Se dalla Regione ci si sposta al consiglio Comunale, sostiene Buzzi che con la giunta Marino fossero cambiate le regole. «Con Alemanno — spiega — comandavano gli assessori. Con Marino, i dirigenti dei dipartimenti». Mentre l’aula consiliare Giulio Cesare era diventata un suk dove la facevano da padrone i due capi- bastone del Pd, l’allora presidente dell’Assemblea Mirko Coratti e l’allora capogruppo Francesco D’Ausilio (a quest’ultimo, Buzzi sostiene di aver fatto arrivare, attraverso il suo capo segreteria Salvatore Nucera, una tangente da 6.500 euro per una gara per la pulizia delle spiagge di Ostia). «La regola era che si pagava la tangente sul valore del 50 per cento dei lotti di gara. E che, un lotto era indicato dalla politica. Era la politica che decideva a chi doveva essere assegnato». «Pagavate quanto? », chiede Ielo. «Il 3, 4, 5 per cento», risponde Buzzi. Che aggiunge: «Con D’Ausilio ci venne imposta per la prima volta una tassazione sulle gare per il servizio giardini e il V dipartimento (assistenza immigrati ndr.). Diceva D’Auisilio: “Dovete pagare tutto”. Avemmo una discussione. Gli dissi: “Non puoi entrare a gamba tesa sulle coop sociali”. Anche perché non potevo andare da una piccola coop sociale e dirgli “paga D’Ausilio”. Per questo ci accordammo con Nucera che si pagava solo sul 50 per cento dei lotti».

 

 

Diversa la storia che Buzzi racconta di Alemanno.

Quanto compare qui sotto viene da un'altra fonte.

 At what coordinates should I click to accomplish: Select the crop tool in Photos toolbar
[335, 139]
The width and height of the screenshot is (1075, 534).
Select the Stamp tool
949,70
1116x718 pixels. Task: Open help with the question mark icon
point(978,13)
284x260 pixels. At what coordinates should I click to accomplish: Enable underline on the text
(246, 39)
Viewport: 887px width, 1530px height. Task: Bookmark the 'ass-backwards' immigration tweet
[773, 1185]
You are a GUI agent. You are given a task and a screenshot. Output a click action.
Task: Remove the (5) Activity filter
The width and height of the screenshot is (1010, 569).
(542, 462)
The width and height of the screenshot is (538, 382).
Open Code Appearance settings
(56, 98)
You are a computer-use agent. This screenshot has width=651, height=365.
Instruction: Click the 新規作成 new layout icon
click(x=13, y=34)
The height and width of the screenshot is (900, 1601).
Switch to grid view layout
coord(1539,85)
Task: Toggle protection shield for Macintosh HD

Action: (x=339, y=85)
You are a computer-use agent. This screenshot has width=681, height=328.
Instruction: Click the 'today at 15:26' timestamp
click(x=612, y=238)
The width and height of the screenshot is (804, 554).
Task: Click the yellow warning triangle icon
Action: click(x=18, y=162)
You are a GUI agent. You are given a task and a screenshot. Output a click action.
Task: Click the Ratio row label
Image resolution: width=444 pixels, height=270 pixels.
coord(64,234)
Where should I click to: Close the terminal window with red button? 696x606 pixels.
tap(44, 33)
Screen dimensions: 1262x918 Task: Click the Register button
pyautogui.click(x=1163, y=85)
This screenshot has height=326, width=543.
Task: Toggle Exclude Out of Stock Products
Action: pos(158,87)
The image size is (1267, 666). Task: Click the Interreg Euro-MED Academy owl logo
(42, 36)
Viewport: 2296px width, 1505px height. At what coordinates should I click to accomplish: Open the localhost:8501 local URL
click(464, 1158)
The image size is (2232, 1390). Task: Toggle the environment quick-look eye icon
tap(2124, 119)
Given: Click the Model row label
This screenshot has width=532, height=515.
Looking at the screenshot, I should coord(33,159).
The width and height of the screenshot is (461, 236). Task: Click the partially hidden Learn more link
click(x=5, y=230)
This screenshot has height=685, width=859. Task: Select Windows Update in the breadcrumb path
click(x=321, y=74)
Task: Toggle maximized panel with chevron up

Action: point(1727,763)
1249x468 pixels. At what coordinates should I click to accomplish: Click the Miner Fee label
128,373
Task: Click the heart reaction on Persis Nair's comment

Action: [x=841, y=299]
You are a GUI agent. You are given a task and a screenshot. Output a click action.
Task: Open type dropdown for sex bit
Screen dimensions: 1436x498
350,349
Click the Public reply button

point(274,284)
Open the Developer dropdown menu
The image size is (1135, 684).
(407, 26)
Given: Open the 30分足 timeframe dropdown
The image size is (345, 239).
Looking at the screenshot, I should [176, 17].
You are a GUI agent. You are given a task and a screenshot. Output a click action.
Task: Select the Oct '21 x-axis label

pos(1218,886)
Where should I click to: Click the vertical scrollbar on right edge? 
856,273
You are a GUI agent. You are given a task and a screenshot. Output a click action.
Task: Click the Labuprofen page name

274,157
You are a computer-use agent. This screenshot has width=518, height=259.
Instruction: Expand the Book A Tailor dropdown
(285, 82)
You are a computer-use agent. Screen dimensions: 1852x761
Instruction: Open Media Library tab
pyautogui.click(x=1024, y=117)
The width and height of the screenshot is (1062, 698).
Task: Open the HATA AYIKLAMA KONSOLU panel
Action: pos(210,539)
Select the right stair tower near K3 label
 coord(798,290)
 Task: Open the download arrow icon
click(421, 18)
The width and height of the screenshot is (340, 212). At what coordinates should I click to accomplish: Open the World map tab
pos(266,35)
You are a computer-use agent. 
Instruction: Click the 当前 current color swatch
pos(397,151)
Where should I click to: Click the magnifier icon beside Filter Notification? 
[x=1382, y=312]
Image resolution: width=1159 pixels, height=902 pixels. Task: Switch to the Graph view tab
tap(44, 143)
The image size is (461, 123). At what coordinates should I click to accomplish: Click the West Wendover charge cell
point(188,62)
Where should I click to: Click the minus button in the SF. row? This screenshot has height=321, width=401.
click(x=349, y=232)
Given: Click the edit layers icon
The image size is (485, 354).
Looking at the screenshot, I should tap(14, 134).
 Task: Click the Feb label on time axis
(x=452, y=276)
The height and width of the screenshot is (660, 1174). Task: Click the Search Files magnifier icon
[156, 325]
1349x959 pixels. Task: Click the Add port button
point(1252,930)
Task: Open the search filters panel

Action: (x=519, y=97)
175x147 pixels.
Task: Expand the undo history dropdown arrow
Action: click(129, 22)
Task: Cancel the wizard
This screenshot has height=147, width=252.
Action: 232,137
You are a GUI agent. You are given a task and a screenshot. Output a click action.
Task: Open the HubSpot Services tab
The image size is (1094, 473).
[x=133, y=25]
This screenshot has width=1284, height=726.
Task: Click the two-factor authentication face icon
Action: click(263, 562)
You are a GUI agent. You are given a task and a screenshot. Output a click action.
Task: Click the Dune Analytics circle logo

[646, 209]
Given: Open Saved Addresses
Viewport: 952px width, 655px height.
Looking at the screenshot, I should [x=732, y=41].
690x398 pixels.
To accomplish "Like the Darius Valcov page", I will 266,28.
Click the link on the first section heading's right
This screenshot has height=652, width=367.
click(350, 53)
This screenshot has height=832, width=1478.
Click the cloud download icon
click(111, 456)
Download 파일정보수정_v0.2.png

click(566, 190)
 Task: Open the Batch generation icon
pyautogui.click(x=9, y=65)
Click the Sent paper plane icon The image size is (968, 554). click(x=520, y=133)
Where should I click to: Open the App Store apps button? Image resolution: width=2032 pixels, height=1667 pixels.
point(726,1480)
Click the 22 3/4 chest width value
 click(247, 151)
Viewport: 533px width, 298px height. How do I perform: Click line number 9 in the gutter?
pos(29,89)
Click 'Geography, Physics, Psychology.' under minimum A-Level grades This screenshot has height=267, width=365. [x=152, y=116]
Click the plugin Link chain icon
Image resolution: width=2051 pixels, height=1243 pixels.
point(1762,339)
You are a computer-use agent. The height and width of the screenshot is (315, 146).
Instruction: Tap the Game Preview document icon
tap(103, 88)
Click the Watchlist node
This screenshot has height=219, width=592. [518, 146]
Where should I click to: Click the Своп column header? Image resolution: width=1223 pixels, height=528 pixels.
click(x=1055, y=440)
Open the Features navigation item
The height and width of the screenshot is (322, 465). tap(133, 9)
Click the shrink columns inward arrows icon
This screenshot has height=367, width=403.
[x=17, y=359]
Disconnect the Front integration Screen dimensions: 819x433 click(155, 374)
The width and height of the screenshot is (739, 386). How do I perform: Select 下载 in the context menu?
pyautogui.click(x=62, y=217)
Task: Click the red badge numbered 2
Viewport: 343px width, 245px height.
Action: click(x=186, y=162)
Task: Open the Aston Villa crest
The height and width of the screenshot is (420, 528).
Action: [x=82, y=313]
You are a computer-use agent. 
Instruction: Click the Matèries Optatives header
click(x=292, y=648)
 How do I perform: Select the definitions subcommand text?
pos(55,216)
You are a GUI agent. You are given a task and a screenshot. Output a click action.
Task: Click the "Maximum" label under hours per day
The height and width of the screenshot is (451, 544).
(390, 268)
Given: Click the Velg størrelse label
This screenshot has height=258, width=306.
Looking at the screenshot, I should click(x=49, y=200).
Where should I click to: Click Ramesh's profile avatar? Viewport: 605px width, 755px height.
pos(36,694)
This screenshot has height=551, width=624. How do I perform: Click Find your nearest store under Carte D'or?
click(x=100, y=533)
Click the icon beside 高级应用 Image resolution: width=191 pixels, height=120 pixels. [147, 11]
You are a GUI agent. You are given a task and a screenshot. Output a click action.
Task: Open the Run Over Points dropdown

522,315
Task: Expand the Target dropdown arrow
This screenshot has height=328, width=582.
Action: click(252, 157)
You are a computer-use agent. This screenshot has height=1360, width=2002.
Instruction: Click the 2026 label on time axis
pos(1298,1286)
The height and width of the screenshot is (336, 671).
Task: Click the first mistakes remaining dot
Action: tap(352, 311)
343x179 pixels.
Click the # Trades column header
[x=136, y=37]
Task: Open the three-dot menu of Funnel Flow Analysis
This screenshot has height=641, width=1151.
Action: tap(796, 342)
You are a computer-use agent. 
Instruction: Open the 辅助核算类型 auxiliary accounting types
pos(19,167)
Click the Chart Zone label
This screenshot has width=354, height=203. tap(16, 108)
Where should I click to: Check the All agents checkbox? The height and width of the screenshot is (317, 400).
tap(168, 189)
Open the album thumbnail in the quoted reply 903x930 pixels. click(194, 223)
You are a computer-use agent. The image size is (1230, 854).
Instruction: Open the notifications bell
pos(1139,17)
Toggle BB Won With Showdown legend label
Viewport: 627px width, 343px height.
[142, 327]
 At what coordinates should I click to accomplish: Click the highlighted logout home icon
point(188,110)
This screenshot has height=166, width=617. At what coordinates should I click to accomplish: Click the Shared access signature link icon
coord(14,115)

Sostiene con i pm che, anche in quel caso, fu «costretto a pagare» per non perdere le gare con Ama. «Alla fine, a Panzironi (allora ad della municipalizzata, ndr ) gli ho dato tra 900 mila e 1 milione di euro». Una sanguisuga, «che se lo incontravo pe’ strada, je mettevo le mani addosso». E, tuttavia, di questo fiume di denaro preteso da Panzironi, anche in qualità di segretario della Fondazione Nuova Italia dell’allora sindaco, Alemanno nulla avrebbe saputo. «Io ho la prova indiretta — dice Buzzi — che Alemanno non sapesse che questo acchiappava i soldi in nero. Mi fu data un giorno che venne in visita al Bioparco con il cardinale Vallini l’allora assessore Visconti, Discutemmo di quanto dovevo dare per una gara. E lui mi disse: “Non voglio che Alemanno sappia”».